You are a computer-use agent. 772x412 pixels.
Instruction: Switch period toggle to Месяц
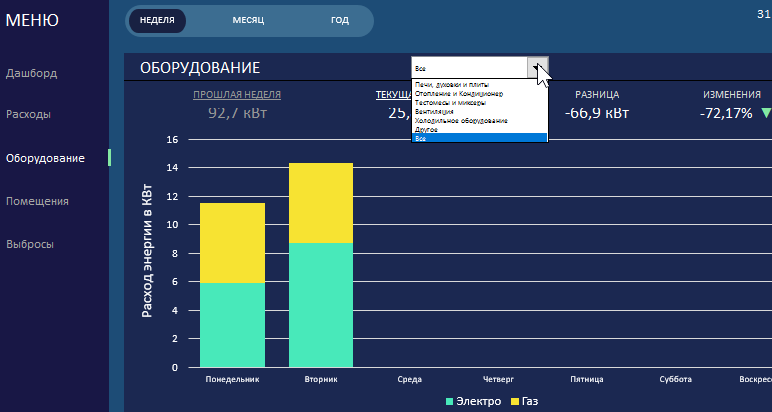248,20
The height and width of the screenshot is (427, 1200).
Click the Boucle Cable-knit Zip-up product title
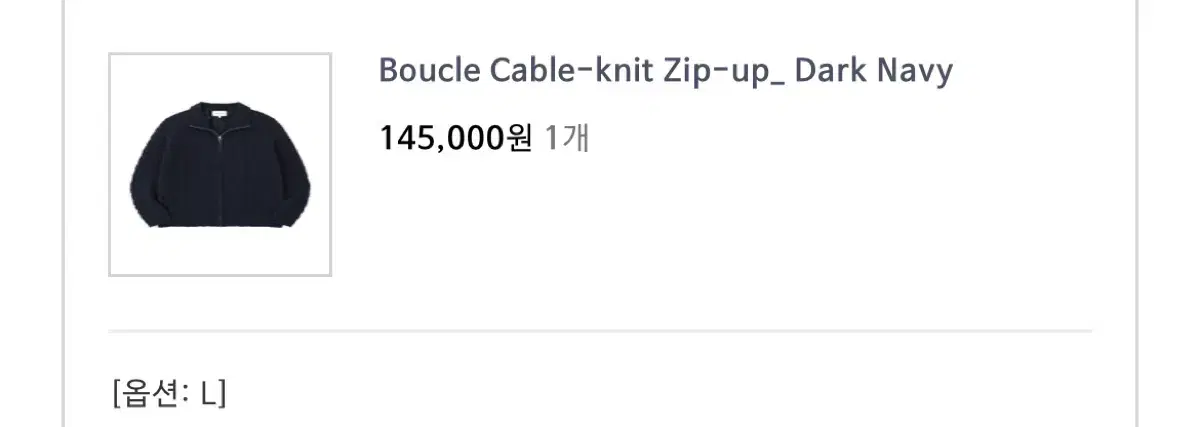click(x=665, y=71)
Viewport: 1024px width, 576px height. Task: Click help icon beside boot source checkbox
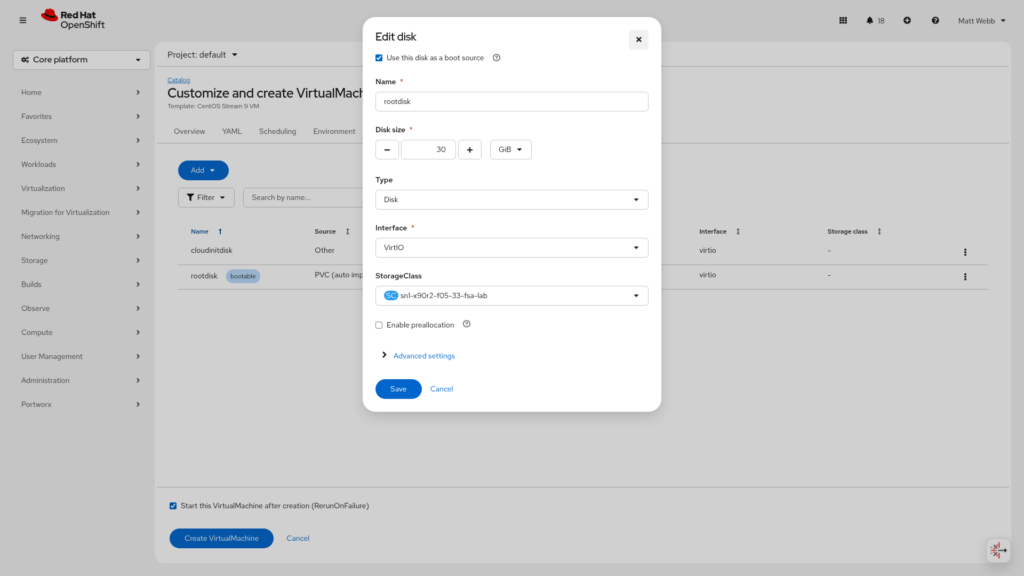(x=497, y=58)
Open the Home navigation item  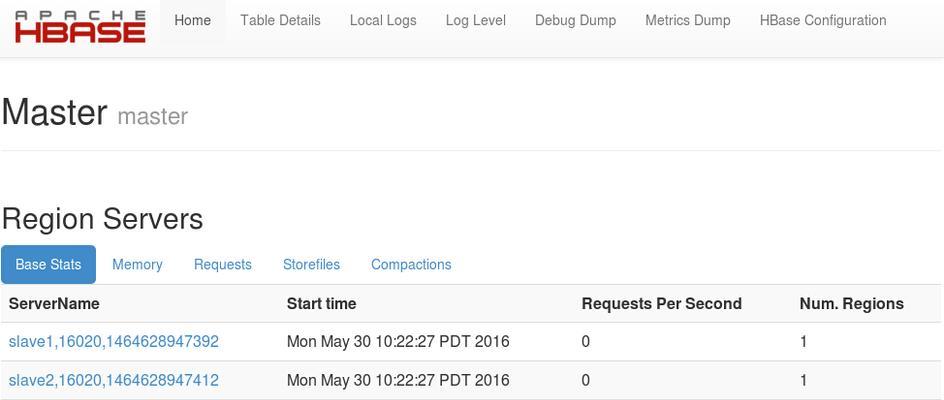193,20
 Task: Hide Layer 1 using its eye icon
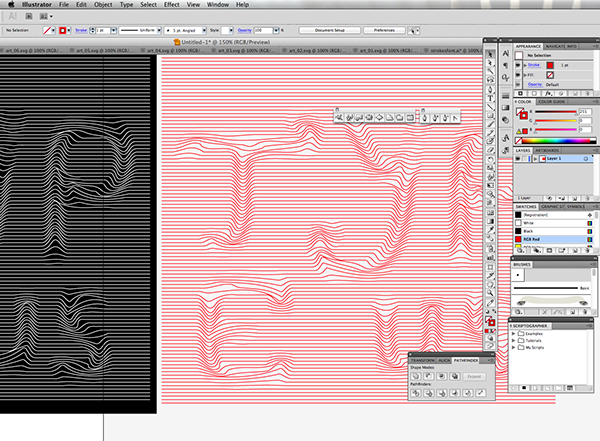pyautogui.click(x=518, y=158)
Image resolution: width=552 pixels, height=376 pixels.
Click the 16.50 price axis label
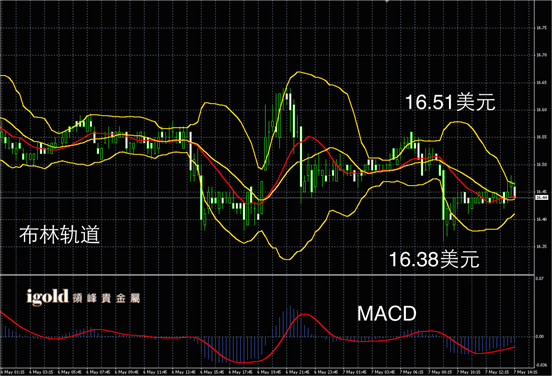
+---+
AIM
Replace "eye icon" with "visibility icon" in everything from the line containing "Task: Hide Layer 1 using its eye icon" down to the end of the records. Write out only that stretch with no other changes, and leave the pictures out.

RESULT FOR THIS TASK
 Task: Hide Layer 1 using its visibility icon
pyautogui.click(x=518, y=158)
Image resolution: width=552 pixels, height=376 pixels.
Click the 16.50 price axis label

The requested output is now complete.